Machine learning in trading: theory, models, practice and algo-trading - page 3295

 
Andrey Dik #:

1. At what "here"?

2. Don't you still know that a neural network is an approximator?

You don't know, apparently. Otherwise you wouldn't wonder what approximation has to do with it.

You put your optimisation into the discussion for what purpose?

Can you understand that these are different things?
 
Andrey Dik #:

No, that's not what we're talking about.
The accumulation of heterogeneous information only prevents from finding connections, and many contradictions arise.
But only up to a certain level, at a certain level there is so much information that it is enough to form a monolith, the missing puzzles themselves start to be restored.

an analogy can be given as an example: if you polish a flat surface of two bars made of different metals, the less roughness, the better the bars slide on each other. if you keep polishing the surfaces, the bars will stick together, molecules will start penetrating each other from the two bars, i.e. there is not a further reduction of friction forces, but on the contrary, a jump-like growth!

most likely it is contradictory, but the idea is clear.

I agree

but there will be no sudden growth because:

- not everyone is so stubborn as to not stop at the achieved development of intelligence.

- trade secrets and high prices start to form, which in turn reduces supply and demand

Your thought is on your own graph at the very beginning: low quantity at high quality.

for high quality an excessive amount of information is discarded
 
Maxim Dmitrievsky #:
You don't know, apparently. Otherwise you wouldn't wonder what approximation has to do with it.

You put your optimisation into the discussion for what purpose?

Can you realise that these are different things?

I answered your question, why are you repeating yourself?

My post was addressed to Sanych's post, who mentioned crooked FF.

Can you understand that?

and also you can't understand that learning of any kind is not possible without optimisation, they are inseparable things.

 
Andrey Dik #:

I answered your question, why are you repeating yourself?

my post was addressed to Sanych's post, who mentioned the crooked FF.

can you understand that?

and also you can't understand that learning in any form is not possible without optimisation, they are inseparable things.

He wrote correctly that we don't have the concept of extrema. We have approximation and stability criteria on new data, which are the components of model error.
 
Renat Akhtyamov #:

It's probably contradictory, but I get the idea.

I agree

but there will be no sudden growth because:

- not everyone is so stubborn as to not stop at the achieved development of intelligence.

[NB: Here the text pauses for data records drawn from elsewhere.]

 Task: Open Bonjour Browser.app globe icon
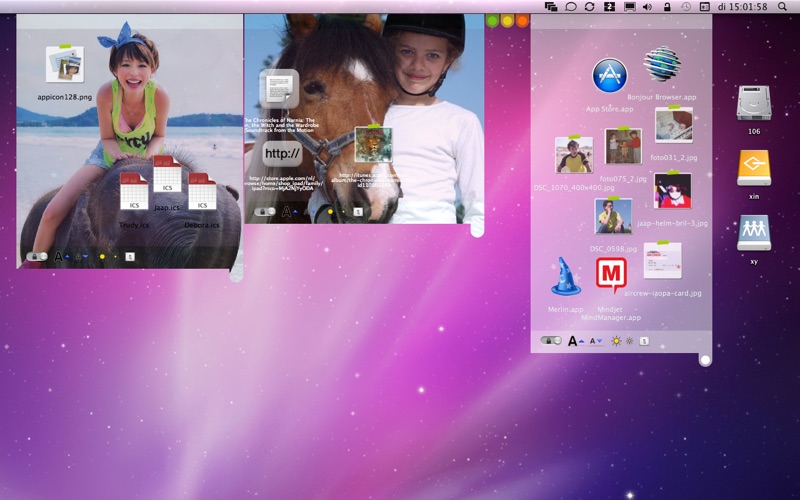(x=662, y=65)
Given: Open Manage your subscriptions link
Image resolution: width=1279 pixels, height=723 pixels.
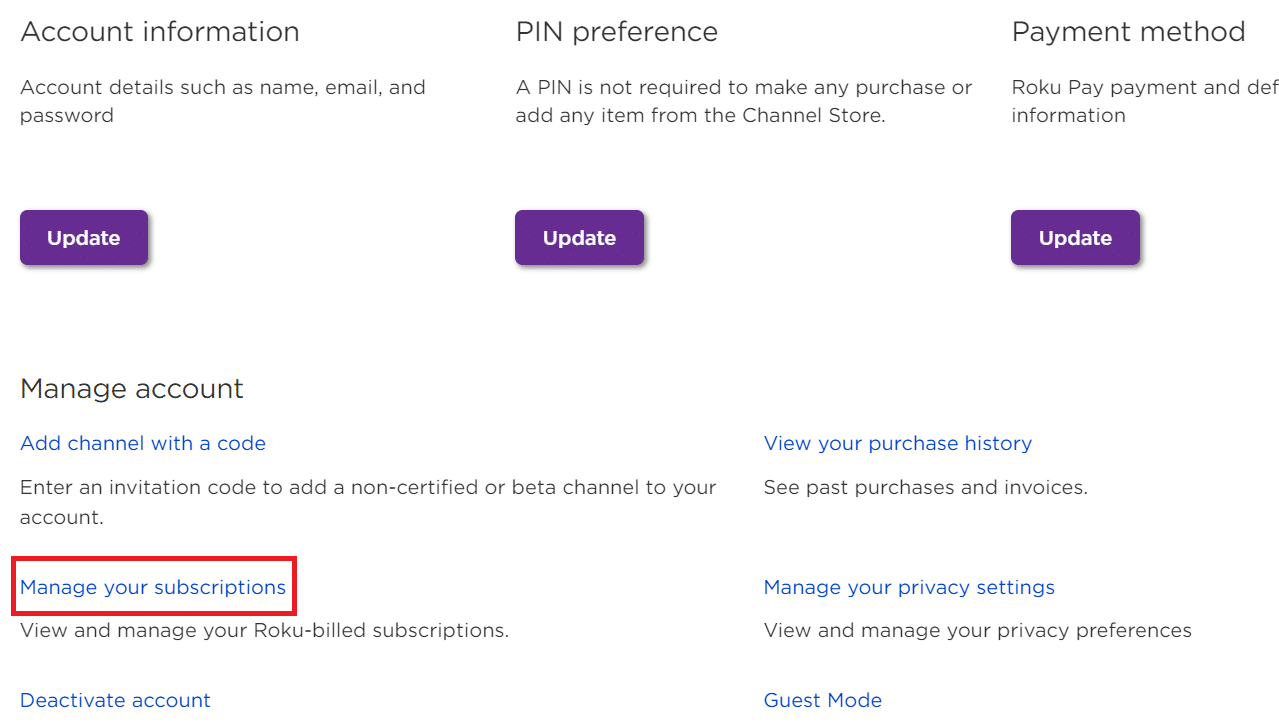Looking at the screenshot, I should (153, 587).
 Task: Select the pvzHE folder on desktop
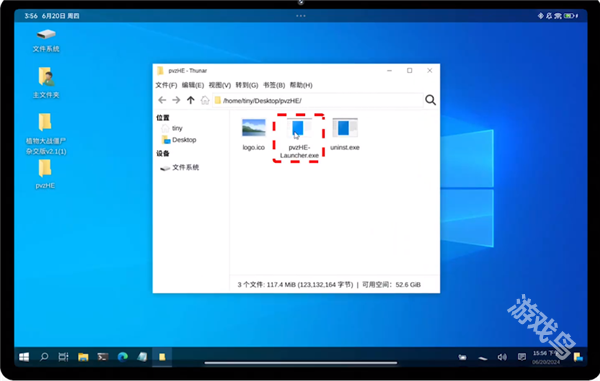click(45, 174)
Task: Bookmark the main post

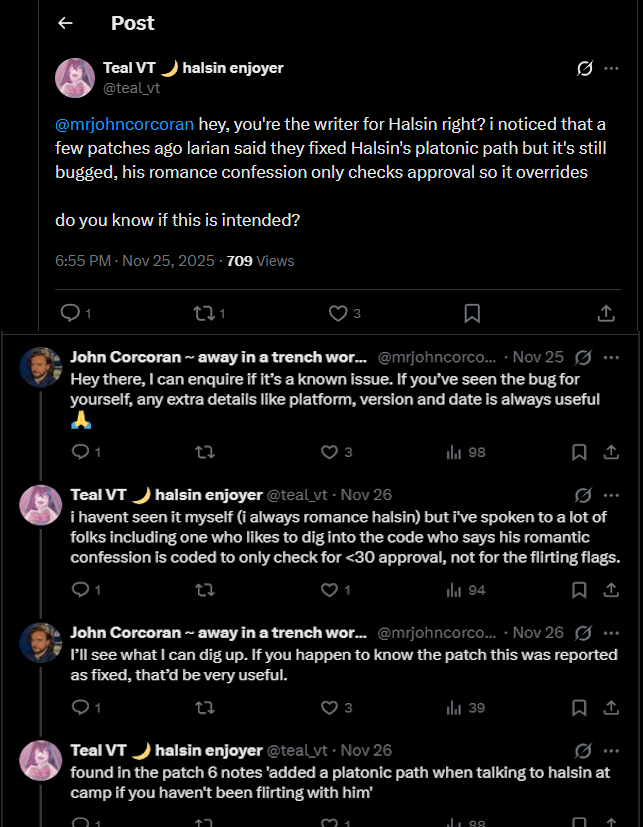Action: tap(472, 313)
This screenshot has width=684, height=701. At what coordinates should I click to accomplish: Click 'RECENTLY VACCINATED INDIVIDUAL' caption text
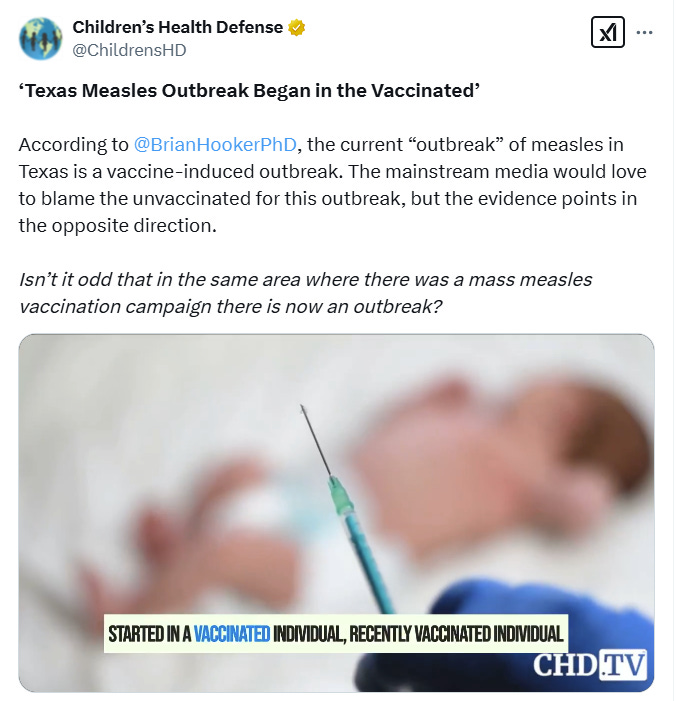point(456,634)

- trade secrets and high prices start to form, which in turn reduces supply and demand

Your thought is on your own graph at the very beginning.

I gave the example of polished bars, there is a jump in friction forces.

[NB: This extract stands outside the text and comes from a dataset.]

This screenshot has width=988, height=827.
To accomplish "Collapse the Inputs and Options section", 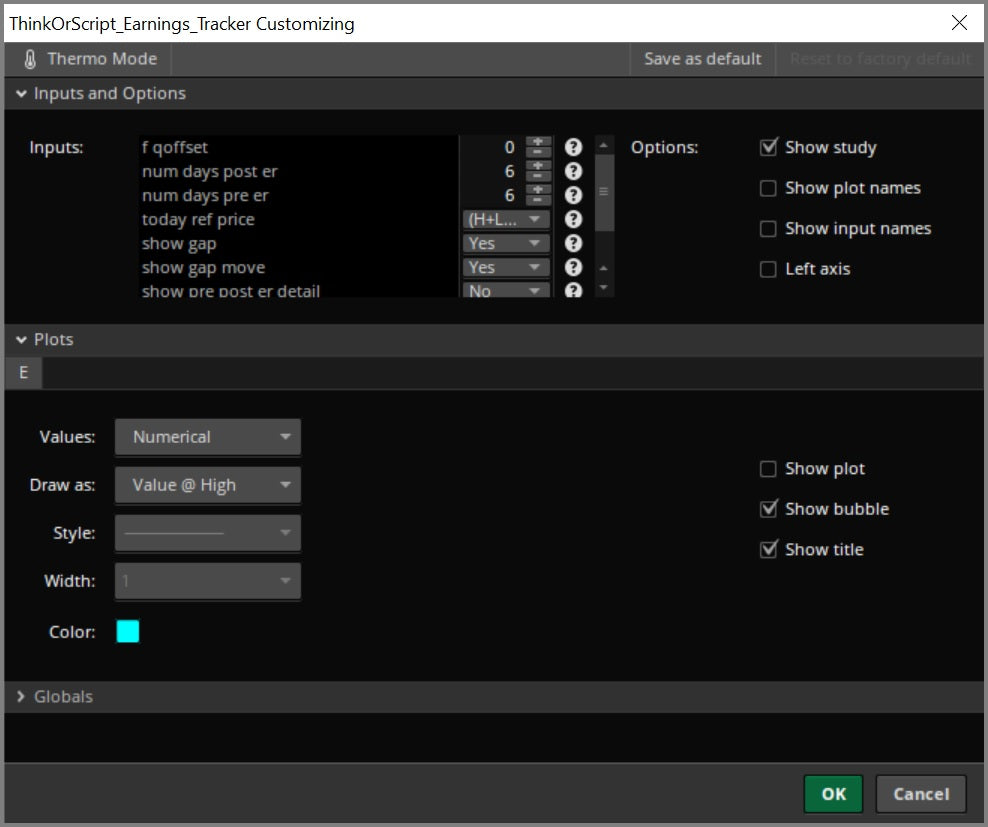I will (22, 93).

With information, of course, there will be no jump, but a smoothed transition.

 
Maxim Dmitrievsky #:
He correctly wrote that we do not have the concept of extrema. We have approximation and stability criteria on new data, which are the components of the model error.

Do you improve the approximation and stability criteria iteratively or not?

Or is it like in the fairy tale, when a rich man lay on the cooker for 30 years and suddenly got up and went and kicked everyone's arse? In 10 days, the lubricant in immobile joints disappears, so the rich man will not be able to kick anyone, but he won't be able to get up in 10 days.

and you're like in a fairy tale, you just do it. No, you do it iteratively, improving the scores, it's a process of optimisation.

 
Andrey Dik #:

approximation and stability criteria do you improve iteratively or not?

No, you do it iteratively, improving the estimates, it is an optimisation process.

What does that mean? When you increase the degree of the polynomial, what happens?
 
Maxim Dmitrievsky #:
What does that mean?

have you already forgotten your question?
It follows that you do optimisation always, even if you think you don't.
your criteria are FFs that you improve by optimisation methods.
 
Andrey Dik #:

have you forgotten your question yet?
it follows that you do optimisation always, even if you think you don't.
Your criteria are FFs that you improve with optimisation methods.
I don't have a question. I wrote why a large number of features gives poor results in causal inference.

You are writing things that are abstracted from that.
 
Maxim Dmitrievsky #:
I don't have a question. I wrote why a large number of features gives poor results in causal inference.

and I told you that it's just your hypothesis "as the number of features increases, the results will get worse".

and I stated my hypothesis. no one here in MO has tried to test this yet due to the cost of experimentation. but I remind you, some people did for GPT, there was a jump in the quality of connections of heterogeneous information to the point where it was possible to create new connections and inferences.